# [WHAT TO WORK ON]
Give back all of the data exactly, with every picture omitted.

[Dataset entries]
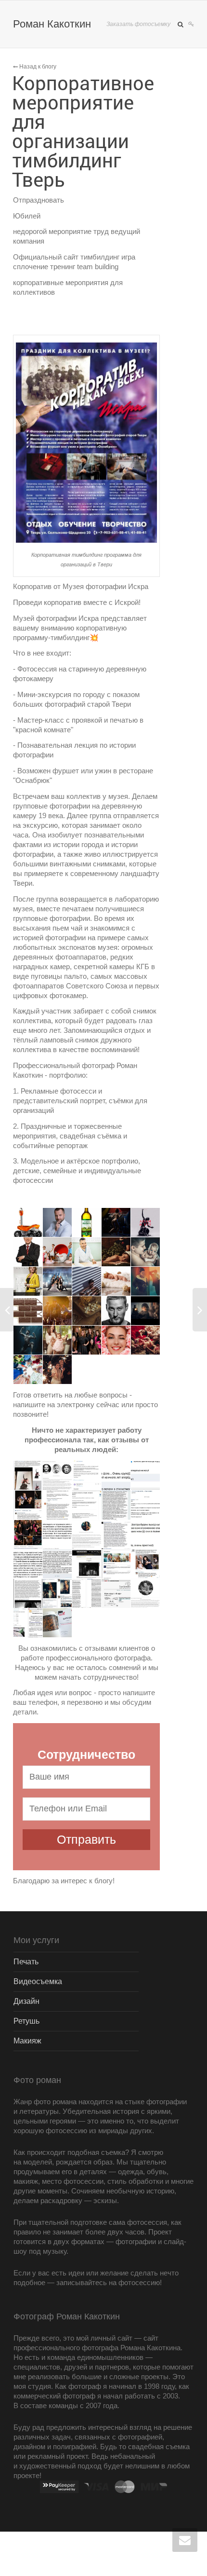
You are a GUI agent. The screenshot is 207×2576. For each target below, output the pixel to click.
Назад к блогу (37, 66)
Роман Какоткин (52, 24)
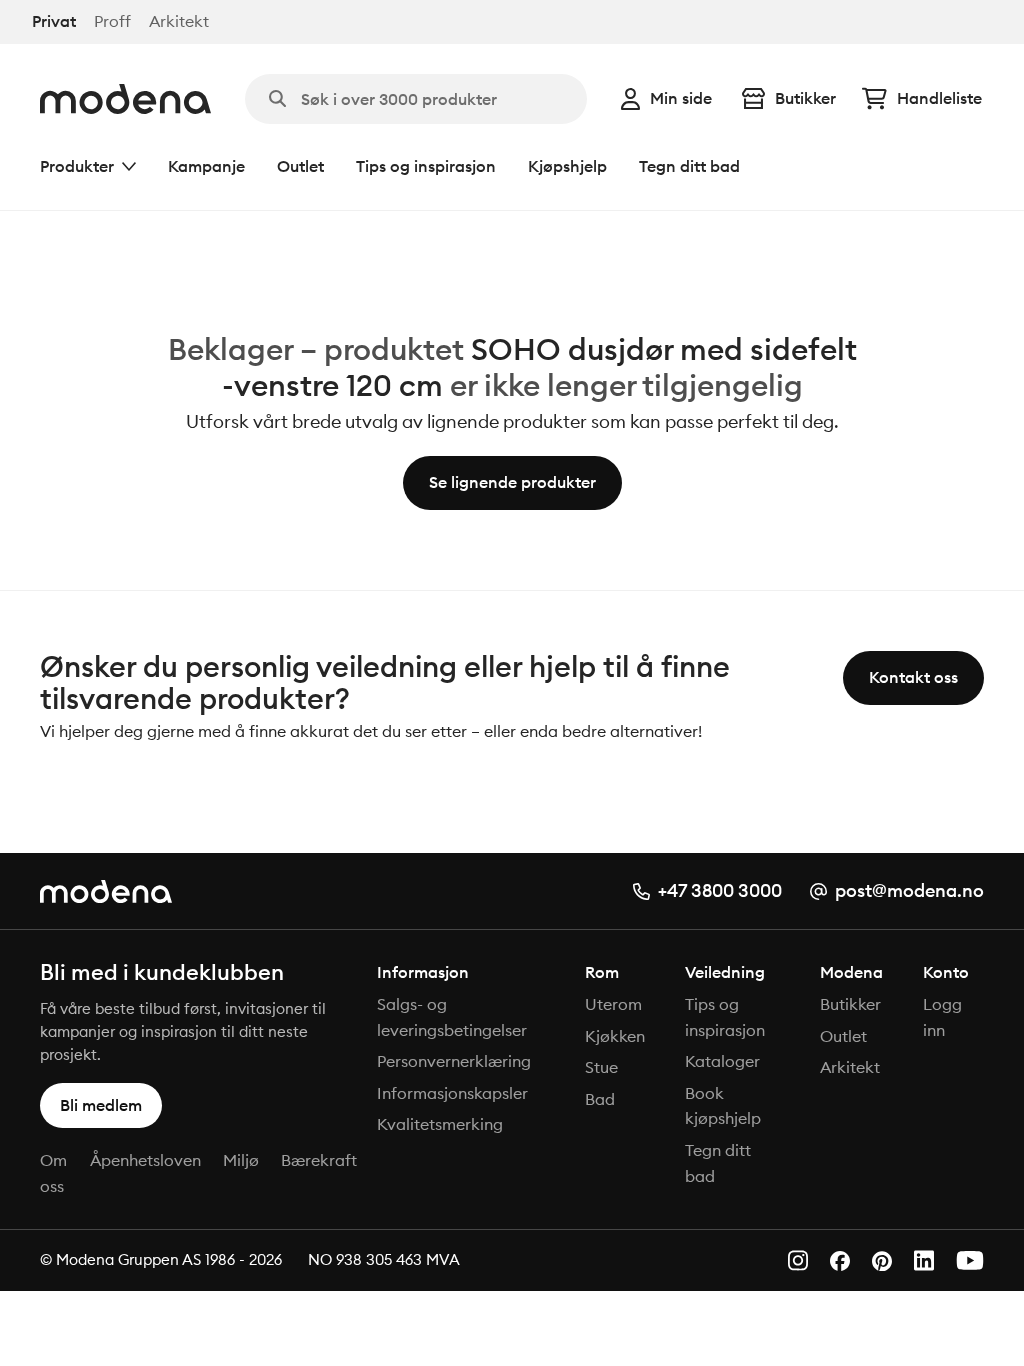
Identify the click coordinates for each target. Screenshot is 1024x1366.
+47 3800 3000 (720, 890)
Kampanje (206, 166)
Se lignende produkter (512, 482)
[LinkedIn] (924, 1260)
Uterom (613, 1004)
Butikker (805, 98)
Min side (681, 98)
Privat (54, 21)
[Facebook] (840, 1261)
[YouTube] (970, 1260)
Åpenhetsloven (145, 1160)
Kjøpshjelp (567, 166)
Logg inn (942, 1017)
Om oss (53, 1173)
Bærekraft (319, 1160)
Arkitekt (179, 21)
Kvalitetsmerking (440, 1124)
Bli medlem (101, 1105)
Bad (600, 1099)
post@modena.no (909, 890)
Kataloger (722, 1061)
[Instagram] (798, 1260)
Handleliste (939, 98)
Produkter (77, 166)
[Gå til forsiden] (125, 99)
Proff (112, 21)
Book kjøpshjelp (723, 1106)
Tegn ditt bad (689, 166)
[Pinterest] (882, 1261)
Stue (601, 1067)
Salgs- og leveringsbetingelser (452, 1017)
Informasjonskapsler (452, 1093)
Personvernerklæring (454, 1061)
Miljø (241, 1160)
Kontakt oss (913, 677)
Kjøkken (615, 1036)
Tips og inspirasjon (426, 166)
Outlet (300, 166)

# [RESPONSE TO THIS TASK]
You are a GUI agent. The screenshot is 207×2576. For each target below, output the pixel to click.
Назад к блогу (37, 66)
Роман Какоткин (52, 24)
Identify the click coordinates for each target. Screenshot is 1024x1366.
+47 3800 3000 (720, 890)
Kampanje (206, 166)
Se lignende produkter (512, 482)
[LinkedIn] (924, 1260)
Uterom (613, 1004)
Butikker (805, 98)
Min side (681, 98)
Privat (54, 21)
[Facebook] (840, 1261)
[YouTube] (970, 1260)
Åpenhetsloven (145, 1160)
Kjøpshjelp (567, 166)
Logg inn (942, 1017)
Om oss (53, 1173)
Bærekraft (319, 1160)
Arkitekt (179, 21)
Kvalitetsmerking (440, 1124)
Bli medlem (101, 1105)
Bad (600, 1099)
post@modena.no (909, 890)
Kataloger (722, 1061)
[Instagram] (798, 1260)
Handleliste (939, 98)
Produkter (77, 166)
[Gå til forsiden] (125, 99)
Proff (112, 21)
Book kjøpshjelp (723, 1106)
Tegn ditt bad (689, 166)
[Pinterest] (882, 1261)
Stue (601, 1067)
Salgs- og leveringsbetingelser (452, 1017)
Informasjonskapsler (452, 1093)
Personvernerklæring (454, 1061)
Miljø (241, 1160)
Kontakt oss (913, 677)
Kjøkken (615, 1036)
Tips og inspirasjon (426, 166)
Outlet (300, 166)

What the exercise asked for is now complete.